<<<<

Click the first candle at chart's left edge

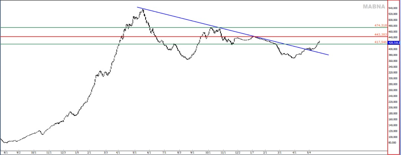[1, 139]
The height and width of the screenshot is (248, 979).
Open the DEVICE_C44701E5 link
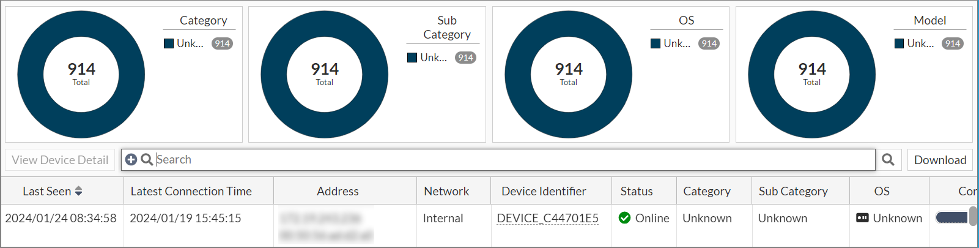(547, 218)
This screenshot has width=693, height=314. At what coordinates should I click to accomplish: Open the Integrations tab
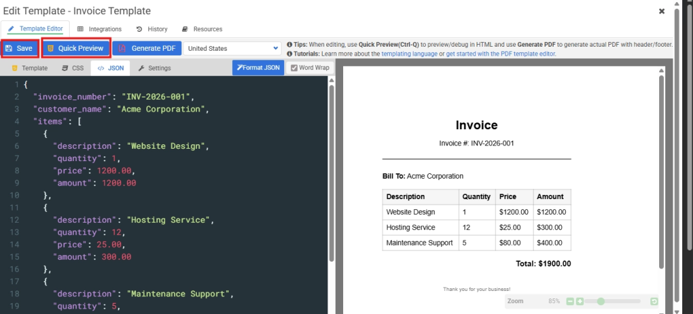coord(99,29)
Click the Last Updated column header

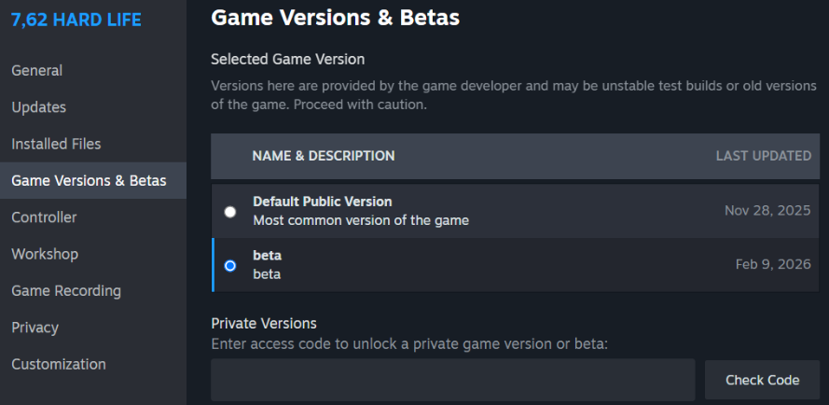click(x=763, y=156)
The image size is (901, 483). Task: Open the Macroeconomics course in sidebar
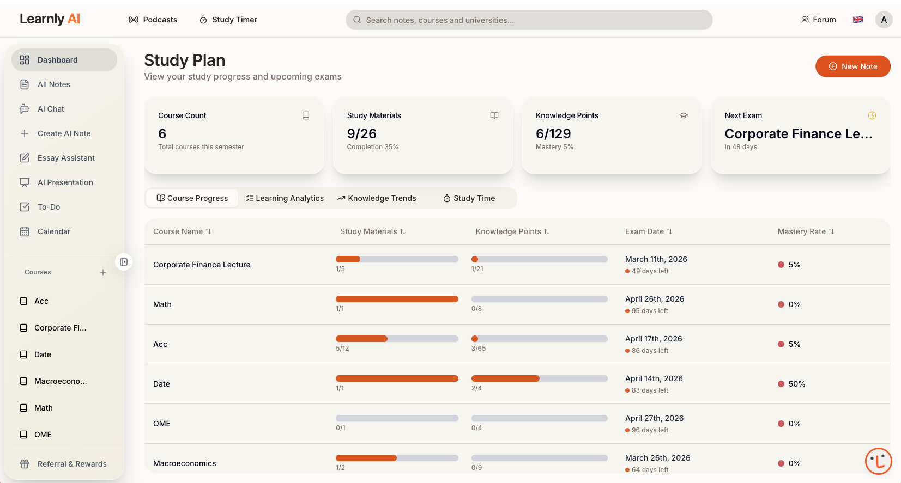(60, 381)
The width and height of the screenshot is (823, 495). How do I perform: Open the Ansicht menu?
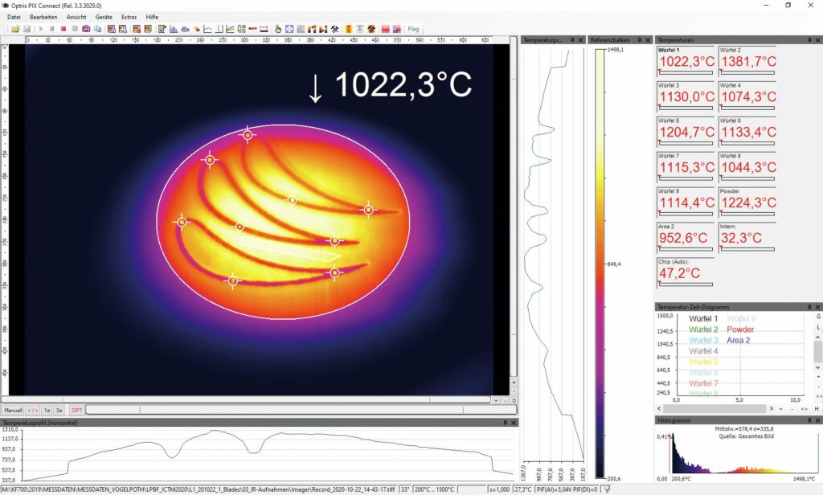(x=76, y=17)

>>>>

Requirement
What is needed is an exact copy of the data, with the pictures removed.

Answer area
Click the first candle at chart's left edge

[1, 139]
The height and width of the screenshot is (248, 979).
Open the DEVICE_C44701E5 link
(547, 218)
This screenshot has width=693, height=314. At what coordinates should I click to accomplish: Open the Integrations tab
coord(99,29)
Click the Last Updated column header

click(x=763, y=156)
The image size is (901, 483). Task: Open the Macroeconomics course in sidebar
(60, 381)
The width and height of the screenshot is (823, 495). How do I perform: Open the Ansicht menu?
(x=76, y=17)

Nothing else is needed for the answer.